First, the C of E would have to stop pretending to be part of one unified worldwide Christian church. It would have to accept that it is one distinctive Christian institution, with friendly relations, but no desire for institutional unity, with many other churches — including African Episcopal churches. Second, it would have to stop any ordained ministers from pretending that they alone are ‘true’ Christians, and get them to accept, as a condition of ordination, that they are part of one inclusive church with many diverse interpretations of Scripture and tradition, none of them certain and unchangeable. Third, it would have to accept that its real basis is not the acceptance of some formal creed, but a basic commitment to an objective morality, and loyalty to a God believed to be revealed in and through Jesus, with many interpretations of that revelation being possible.

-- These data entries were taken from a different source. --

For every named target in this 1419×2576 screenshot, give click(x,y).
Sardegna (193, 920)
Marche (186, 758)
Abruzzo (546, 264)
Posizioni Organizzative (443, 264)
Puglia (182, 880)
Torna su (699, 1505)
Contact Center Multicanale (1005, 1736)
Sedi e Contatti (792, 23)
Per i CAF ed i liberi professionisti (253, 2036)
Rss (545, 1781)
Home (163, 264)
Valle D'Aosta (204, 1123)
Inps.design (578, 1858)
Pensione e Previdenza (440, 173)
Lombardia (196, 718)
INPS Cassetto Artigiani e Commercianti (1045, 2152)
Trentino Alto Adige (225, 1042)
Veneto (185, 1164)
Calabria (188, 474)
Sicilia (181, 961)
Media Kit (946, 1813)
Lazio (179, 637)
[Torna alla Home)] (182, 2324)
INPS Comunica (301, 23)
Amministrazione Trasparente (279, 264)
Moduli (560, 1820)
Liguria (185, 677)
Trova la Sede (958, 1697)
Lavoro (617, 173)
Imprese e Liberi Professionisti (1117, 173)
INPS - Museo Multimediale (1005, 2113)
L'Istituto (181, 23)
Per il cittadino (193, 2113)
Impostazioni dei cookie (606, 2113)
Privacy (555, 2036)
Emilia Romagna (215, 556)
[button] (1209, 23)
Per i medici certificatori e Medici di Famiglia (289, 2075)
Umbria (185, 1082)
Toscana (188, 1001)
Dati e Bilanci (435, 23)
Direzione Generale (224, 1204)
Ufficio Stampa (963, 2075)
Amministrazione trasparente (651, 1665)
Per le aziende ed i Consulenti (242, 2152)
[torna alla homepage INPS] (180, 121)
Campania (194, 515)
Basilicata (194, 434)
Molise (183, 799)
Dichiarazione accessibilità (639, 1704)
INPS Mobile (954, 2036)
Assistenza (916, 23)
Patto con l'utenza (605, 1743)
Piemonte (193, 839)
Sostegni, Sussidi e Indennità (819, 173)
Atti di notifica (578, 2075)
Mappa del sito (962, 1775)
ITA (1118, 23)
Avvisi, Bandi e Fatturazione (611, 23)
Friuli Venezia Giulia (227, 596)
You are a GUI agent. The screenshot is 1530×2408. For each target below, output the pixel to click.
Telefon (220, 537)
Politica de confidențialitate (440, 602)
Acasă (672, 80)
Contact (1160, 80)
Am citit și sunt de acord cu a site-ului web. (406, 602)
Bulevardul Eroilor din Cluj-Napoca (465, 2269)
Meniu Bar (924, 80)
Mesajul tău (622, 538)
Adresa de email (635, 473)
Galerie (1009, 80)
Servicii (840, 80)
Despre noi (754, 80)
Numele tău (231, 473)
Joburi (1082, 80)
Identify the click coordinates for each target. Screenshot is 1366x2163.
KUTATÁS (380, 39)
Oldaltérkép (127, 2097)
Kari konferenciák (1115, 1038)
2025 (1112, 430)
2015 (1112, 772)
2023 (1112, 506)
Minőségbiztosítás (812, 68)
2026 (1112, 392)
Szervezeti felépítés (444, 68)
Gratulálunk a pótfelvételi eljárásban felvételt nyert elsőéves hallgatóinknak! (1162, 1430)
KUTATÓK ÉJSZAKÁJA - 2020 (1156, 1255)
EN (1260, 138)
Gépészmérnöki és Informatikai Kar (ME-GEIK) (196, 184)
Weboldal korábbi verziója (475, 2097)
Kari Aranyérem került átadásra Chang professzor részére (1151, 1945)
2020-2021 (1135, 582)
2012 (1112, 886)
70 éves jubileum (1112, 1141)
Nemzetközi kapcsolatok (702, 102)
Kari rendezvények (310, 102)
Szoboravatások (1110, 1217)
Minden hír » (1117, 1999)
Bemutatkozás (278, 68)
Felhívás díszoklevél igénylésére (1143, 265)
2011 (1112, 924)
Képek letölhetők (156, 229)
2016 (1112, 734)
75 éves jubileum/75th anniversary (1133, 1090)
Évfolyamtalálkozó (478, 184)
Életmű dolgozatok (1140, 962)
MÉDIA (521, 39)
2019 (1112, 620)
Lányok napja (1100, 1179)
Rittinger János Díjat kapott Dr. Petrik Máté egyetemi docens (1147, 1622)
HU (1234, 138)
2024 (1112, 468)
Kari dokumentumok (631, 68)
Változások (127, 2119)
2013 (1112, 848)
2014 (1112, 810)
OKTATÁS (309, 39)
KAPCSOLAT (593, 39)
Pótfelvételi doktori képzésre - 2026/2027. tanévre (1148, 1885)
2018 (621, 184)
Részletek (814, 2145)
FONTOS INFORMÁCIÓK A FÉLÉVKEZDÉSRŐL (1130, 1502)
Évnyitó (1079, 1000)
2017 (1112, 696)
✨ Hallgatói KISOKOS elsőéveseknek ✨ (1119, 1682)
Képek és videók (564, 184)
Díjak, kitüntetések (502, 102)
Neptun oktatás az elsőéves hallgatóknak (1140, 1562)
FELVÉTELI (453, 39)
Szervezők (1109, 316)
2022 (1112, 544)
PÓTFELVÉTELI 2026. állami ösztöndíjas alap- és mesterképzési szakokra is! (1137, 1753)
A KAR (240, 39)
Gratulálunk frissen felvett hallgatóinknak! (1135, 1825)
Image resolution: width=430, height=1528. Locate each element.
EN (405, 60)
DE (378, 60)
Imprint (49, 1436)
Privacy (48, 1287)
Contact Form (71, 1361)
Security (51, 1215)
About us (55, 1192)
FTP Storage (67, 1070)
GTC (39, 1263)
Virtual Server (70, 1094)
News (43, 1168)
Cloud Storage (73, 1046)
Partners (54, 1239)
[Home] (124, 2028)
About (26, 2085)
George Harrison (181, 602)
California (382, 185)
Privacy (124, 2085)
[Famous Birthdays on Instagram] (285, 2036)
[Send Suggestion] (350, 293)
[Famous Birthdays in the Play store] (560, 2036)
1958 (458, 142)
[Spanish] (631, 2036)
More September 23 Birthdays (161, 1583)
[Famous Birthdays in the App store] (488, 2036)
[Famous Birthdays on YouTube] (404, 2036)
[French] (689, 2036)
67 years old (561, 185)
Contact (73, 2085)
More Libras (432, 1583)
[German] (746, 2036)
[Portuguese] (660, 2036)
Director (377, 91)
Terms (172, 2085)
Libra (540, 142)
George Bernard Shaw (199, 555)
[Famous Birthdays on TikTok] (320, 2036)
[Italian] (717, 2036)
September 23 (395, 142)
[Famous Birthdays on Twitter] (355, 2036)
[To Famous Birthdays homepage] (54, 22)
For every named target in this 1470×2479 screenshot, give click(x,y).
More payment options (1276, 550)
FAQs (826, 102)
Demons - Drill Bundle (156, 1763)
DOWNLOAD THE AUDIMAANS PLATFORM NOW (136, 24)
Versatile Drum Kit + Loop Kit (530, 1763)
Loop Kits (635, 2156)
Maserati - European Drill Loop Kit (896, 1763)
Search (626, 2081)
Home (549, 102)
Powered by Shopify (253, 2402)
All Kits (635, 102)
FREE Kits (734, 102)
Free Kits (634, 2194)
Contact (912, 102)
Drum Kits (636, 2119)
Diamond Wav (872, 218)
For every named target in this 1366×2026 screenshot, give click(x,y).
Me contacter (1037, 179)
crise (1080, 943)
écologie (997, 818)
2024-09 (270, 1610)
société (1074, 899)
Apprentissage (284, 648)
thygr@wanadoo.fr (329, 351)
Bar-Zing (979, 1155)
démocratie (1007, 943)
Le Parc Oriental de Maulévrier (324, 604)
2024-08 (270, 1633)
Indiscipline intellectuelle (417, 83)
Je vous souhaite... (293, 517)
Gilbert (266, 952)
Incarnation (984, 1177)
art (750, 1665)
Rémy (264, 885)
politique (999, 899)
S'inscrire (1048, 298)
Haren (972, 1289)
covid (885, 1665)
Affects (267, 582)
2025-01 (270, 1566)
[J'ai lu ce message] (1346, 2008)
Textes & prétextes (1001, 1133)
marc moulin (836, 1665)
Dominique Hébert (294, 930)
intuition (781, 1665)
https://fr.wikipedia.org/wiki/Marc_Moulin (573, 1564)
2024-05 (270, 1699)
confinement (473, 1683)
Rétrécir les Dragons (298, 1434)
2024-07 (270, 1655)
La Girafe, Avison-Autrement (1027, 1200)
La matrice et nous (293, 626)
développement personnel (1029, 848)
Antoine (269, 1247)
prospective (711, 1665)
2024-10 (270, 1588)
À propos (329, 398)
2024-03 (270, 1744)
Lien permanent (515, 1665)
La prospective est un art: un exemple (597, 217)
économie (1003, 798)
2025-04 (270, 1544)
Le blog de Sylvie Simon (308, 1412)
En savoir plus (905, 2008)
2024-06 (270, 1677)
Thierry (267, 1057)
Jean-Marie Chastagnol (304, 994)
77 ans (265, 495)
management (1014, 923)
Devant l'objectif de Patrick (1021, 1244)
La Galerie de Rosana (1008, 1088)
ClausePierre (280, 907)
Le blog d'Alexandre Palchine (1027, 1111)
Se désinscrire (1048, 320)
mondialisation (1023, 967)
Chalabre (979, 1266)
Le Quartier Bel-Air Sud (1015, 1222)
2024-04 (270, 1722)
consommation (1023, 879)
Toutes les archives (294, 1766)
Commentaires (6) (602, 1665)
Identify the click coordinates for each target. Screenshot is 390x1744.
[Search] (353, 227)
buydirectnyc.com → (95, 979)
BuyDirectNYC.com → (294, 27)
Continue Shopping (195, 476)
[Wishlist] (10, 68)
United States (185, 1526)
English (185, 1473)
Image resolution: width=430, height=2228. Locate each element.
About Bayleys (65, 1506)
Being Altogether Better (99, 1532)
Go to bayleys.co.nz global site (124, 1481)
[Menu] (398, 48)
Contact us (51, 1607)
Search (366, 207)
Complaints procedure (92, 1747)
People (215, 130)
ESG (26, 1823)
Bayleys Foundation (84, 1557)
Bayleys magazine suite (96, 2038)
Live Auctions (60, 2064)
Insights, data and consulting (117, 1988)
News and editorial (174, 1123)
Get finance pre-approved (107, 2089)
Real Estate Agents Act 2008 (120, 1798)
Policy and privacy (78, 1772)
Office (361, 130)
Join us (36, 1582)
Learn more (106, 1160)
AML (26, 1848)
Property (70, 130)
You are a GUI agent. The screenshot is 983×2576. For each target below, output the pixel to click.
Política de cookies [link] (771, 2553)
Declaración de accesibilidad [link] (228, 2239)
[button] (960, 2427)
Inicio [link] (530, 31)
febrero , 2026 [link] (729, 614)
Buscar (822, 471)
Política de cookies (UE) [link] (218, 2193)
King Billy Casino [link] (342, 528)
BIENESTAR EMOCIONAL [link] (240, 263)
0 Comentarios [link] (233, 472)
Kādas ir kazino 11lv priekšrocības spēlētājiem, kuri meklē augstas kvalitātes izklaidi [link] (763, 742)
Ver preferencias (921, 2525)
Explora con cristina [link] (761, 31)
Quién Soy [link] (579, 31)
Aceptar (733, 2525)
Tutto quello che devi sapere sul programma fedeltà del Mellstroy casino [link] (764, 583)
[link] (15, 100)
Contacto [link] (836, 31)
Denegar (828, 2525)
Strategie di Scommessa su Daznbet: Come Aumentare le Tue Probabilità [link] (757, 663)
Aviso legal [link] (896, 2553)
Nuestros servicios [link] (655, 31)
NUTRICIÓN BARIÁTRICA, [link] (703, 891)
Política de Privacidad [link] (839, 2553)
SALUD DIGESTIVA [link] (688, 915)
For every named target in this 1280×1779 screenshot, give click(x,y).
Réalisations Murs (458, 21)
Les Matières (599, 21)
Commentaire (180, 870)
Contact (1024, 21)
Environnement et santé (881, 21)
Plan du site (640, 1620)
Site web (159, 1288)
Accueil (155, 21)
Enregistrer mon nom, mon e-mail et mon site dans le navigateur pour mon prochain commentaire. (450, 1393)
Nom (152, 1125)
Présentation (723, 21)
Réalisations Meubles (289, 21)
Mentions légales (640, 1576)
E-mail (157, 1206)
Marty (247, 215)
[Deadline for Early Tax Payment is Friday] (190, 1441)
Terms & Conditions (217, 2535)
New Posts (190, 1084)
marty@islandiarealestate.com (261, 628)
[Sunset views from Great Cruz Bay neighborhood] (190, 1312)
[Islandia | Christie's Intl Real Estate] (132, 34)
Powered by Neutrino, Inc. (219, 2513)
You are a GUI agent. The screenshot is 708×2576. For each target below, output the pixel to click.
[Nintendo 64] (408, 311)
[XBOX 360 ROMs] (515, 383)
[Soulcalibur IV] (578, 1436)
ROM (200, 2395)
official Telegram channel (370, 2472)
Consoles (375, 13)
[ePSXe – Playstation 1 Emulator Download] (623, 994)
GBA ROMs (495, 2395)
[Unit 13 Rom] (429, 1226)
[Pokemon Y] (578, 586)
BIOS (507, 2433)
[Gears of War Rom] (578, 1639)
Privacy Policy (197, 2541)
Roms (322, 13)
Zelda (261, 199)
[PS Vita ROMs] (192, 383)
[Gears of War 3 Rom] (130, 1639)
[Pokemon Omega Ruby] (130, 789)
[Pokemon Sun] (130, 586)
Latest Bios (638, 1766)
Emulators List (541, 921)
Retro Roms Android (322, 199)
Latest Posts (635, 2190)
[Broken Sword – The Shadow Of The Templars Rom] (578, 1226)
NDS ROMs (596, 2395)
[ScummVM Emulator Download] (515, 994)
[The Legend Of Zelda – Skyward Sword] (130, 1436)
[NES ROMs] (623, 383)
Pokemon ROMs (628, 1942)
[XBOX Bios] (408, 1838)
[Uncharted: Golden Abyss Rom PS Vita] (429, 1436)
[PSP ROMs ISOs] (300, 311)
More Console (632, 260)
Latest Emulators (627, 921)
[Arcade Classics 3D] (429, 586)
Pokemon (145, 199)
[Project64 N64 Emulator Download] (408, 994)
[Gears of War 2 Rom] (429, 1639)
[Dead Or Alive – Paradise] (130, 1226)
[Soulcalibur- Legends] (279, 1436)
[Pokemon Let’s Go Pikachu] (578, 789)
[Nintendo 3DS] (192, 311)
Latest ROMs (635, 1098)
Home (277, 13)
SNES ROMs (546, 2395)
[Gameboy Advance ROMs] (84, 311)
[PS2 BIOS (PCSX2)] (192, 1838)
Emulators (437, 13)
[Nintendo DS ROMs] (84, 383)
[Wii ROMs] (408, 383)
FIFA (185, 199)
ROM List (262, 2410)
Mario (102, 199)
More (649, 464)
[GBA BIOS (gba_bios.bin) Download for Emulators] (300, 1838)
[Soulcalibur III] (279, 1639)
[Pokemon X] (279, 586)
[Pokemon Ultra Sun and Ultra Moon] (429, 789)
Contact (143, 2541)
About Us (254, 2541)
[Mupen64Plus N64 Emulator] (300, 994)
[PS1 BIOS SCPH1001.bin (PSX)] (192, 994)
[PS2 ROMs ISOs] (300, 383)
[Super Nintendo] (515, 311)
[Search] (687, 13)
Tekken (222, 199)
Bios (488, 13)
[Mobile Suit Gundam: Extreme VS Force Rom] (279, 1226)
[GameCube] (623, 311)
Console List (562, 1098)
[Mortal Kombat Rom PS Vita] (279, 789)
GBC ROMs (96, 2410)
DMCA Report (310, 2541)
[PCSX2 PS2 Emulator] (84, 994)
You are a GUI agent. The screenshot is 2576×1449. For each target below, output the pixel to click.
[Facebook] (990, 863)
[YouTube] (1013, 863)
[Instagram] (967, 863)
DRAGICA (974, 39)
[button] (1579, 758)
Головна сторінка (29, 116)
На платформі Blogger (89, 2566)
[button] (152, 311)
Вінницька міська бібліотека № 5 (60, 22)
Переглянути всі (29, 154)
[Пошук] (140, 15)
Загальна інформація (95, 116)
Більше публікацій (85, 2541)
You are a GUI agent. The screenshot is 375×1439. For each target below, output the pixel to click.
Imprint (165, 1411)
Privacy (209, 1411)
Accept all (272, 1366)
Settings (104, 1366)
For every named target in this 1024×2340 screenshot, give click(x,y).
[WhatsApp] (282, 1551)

This should not really be difficult, since it is what the C of E in larg e part already is. But it needs to be said, unequivocally and clearly. The C of E is a liberal and humane expression of the spiritual aspirations and experience of the people of England, built on the foundation of a long Christian heritage. The most important task for the C of E now is to establish whether or not its leading members regard this as its distinctive identity. If they think it is, and say it is, the next archbishop will have an easier ride.